- Em 1969, a Nintendo lançou o Love Tester, um testador de amor com medidor de 0 a 100 que avaliava a condutividade entre duas pessoas; versões promocionais chegaram ao Japão em 2008 e 2010.
- Em 1970, foi lançado o carrinho de bebê Mamaberica, dobrável, criado na tentativa de entrar no ramo de produtos para recém-nascidos; o produto foi considerado pouco confiável e não teve sucesso.
- Entre 1970 e 1976, a empresa lançou armas de luz da linha Kôsenjû, com duas pistolas e dois rifles; as peças receptoras eram vendidas separadamente, incluindo a Jumping Bottle e outros alvos.

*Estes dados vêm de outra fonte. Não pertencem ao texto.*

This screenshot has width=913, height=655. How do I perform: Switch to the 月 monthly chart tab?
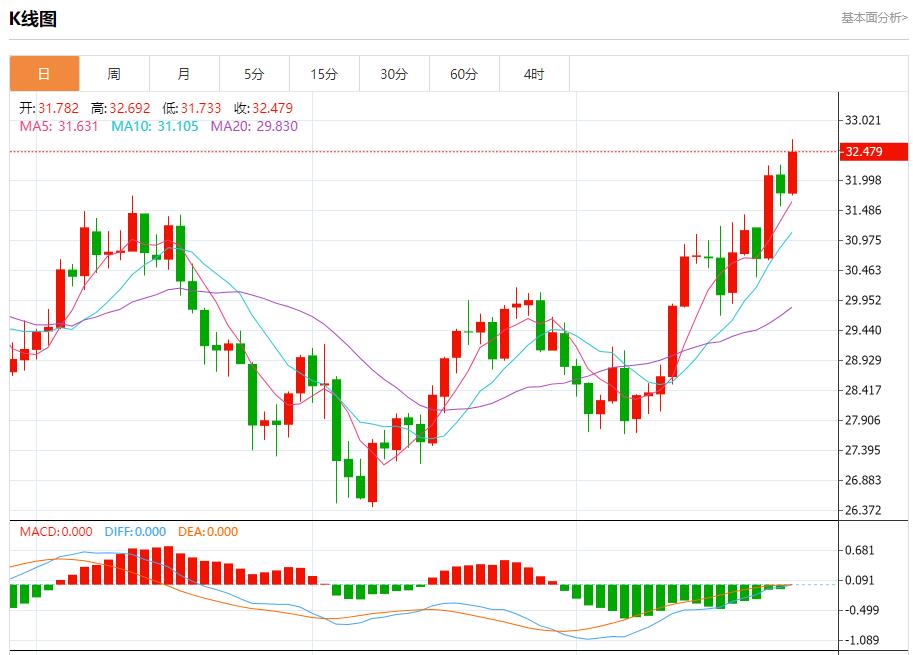184,73
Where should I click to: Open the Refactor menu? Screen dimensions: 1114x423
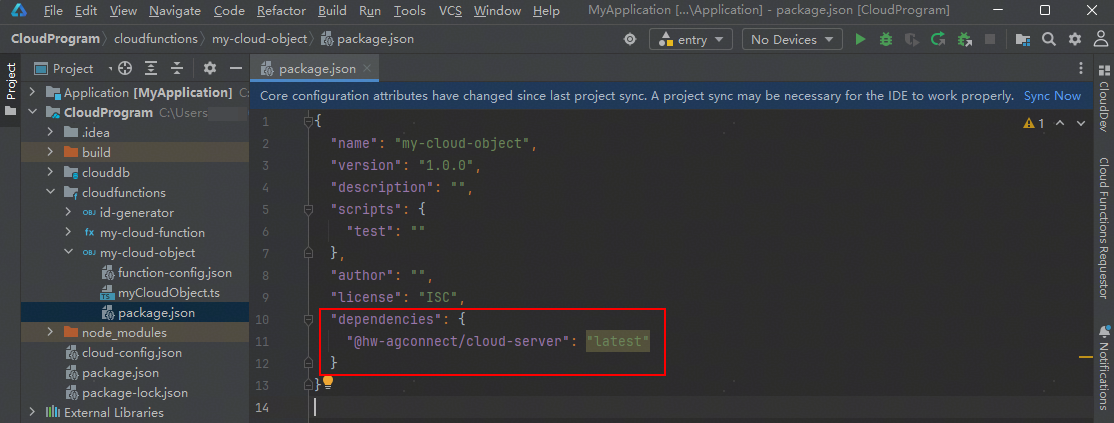281,11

- Em 1971, chegou o Telefone de luz, com preço de 9.800 ienes; o funcionamento dependia de dois aparelhos alinhados e sem interferência de luz externa, o que limitou seu uso.
- Em 1972, o tambor Ele-Conga trazia cinco botões que reproduziam sons; havia o acessório Autoplayer, que acionava sequências pré-programadas mediante discos, mas exigia operação manual.
Pouca gente percebe, mas a Nintendo já tem mais de um século de existência, fundada em 1889. Só ingressou no ramo dos videogames em 1979, com o arcade Sheriff, e só lançou o primeiro console Game & Watch no ano seguinte. Antes disso, a empresa atuava principalmente com cartas de baralho e brinquedos.
Na década de 1960, a Nintendo começou a diversificar seus produtos para além de cartas, entrando no mercado de brinquedos tradicionais. Nesse período, chegaram às lojas itens inusitados que hoje intrigam especialistas, curiosos e colecionadores.
A seguir, itens que a empresa lançou entre 1969 e 1972, antes de se tornar conhecida pelos jogos eletrônicos.
Love Tester (1969)
Este testador de amor foi um dos primeiros produtos a incorporar componentes eletrônicos. A caixa trazia um medidor visível e dois fios com peças metálicas na ponta. O casal segurava uma das mãos e a outra, a do parceiro, para que o medidor indicasse um valor de 0 a 100. A medição reflecia, na prática, a condutividade entre as pessoas. Em 2008 e 2010 houve versões promocionais no Japão.
Carrinho de bebê Mamaberica (1970)
O carrinho dobrável foi criado quando a Nintendo explorava o segmento de produtos para recém-nascidos. Chamado Mamaberica, a junção de “mama baby car”, ele prometia praticidade para os pais. Pesquisas posteriores apontam que o design era pouco confiável, com riscos de prender dedos e desarme automático, o que limitou seu sucesso comercial.
Armas de luz da linha Kôsenjû (1970-1976)
Brinquedos com sensores de luz eram tendência na época. O conjunto incluía pistolas e rifles que produziam um “raio” para acionar receptores, em um funcionamento próximo aos controles remotos. Quatro armas foram lançadas, com sensores vendidos separadamente, incluindo acessórios como Jumping Bottle, que se partia ao impacto, e alvos como um leão que rugia e uma roleta giratória.
Telefone de luz (1971)
A caixa trazia dois aparelhos parecidos com câmeras de vídeo, cada um com microfone. Ao falar, o som era convertido em luz e decodificado por um receptor com LDR. O funcionamento lembrava um walkie talkie, porém sem ondas de rádio. O item, caro — cerca de 9.800 ienes na época — exigia alinhamento preciso entre os aparelhos para operar.
Tambor Ele-Conga (1972)
O Ele-Conga simulava um tambor, mas contava com cinco botões na região superior para acionar sons de percussão, como caixa, maracas e aplausos. Havia também um acessório Autoplayer, vendido separadamente, que reproduzia sequências pré-programadas ao ser conectado ao tambor. O Autoplayer exigia movimento manual para funcionar.